» **AIM OF THE EXERCISE**:
Quote the passage about Einstein's second postulate word for word, from "Here's Einstein's first" up to and including "measured round-trip speed of light.".

» **EXCERPTED TEXT**:
>> Begin

When Einstein proposed his second postulate, it was a follow-on to the first one and he noted that it was apparently irreconcilable with the first one because it seemed impossible that light could make both parts of the trip in the same amount of time under differing states of inertial motion in any measurement of the round-trip speed of light.

DrGreg said:
The second postulate asserts that, within any single inertial frame, the one-way speed of light is a constant value. (So it doesn't depend on the motion of the source or the direction of propagation.) It doesn't assert that the constant value is the same in every frame, but that is something that follows from the first postulate (otherwise you would have a method for distinguishing one frame from another). So to obtain the invariance of the speed of light in all frames you need both postulates.

The second postulate (without the first postulate) implies that, within any single inertial frame,
  • the two-way speed of light is constant (something we can confirm or falsify by experiment)
  • we will, by convention, use a clock-synchronisation method to make the one-way speed of light equal the two-way speed (a definition, once (a) is assumed)
Here's Einstein's first formulation of the second postulate from the introduction of his paper:
light is always propagated in empty space with a definite velocity c which is independent of the state of motion of the emitting body
And here is his second formulation of the second postulate from the beginning of section 2:
Any ray of light moves in the “stationary” system of co-ordinates with the determined velocity c, whether the ray be emitted by a stationary or by a moving body.
Note that in both of these formulations, Einstein specifically states that the speed is c, the same as the measured round-trip speed of light.

However, Einstein calls this second postulate "the principle of the constancy of the velocity of light", which I presume is the same as "the invariance of the speed of light", as you called it. I would repeat that the second postulate is a follow-on to the first one in which the value of the speed of light has already been "determined" (as Einstein says) to be c and so I agree with your two-part summary but I would say that (a) is part of the first postulate and (b) is the second postulate.

>> End

» **PROVIDED MATERIAL**:
>> Begin

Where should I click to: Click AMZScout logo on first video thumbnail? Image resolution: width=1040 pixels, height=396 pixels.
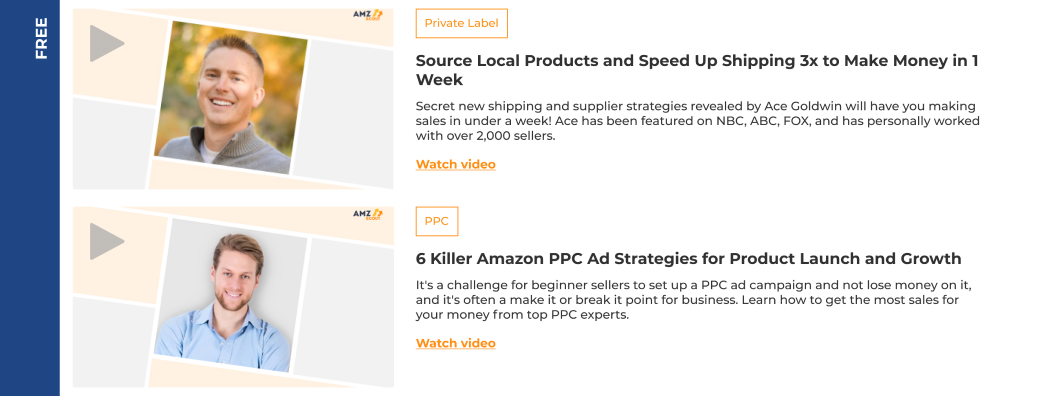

>> End

» **WRITTEN RESPONSE**:
Here's Einstein's first formulation of the second postulate from the introduction of his paper:
light is always propagated in empty space with a definite velocity c which is independent of the state of motion of the emitting body
And here is his second formulation of the second postulate from the beginning of section 2:
Any ray of light moves in the “stationary” system of co-ordinates with the determined velocity c, whether the ray be emitted by a stationary or by a moving body.
Note that in both of these formulations, Einstein specifically states that the speed is c, the same as the measured round-trip speed of light.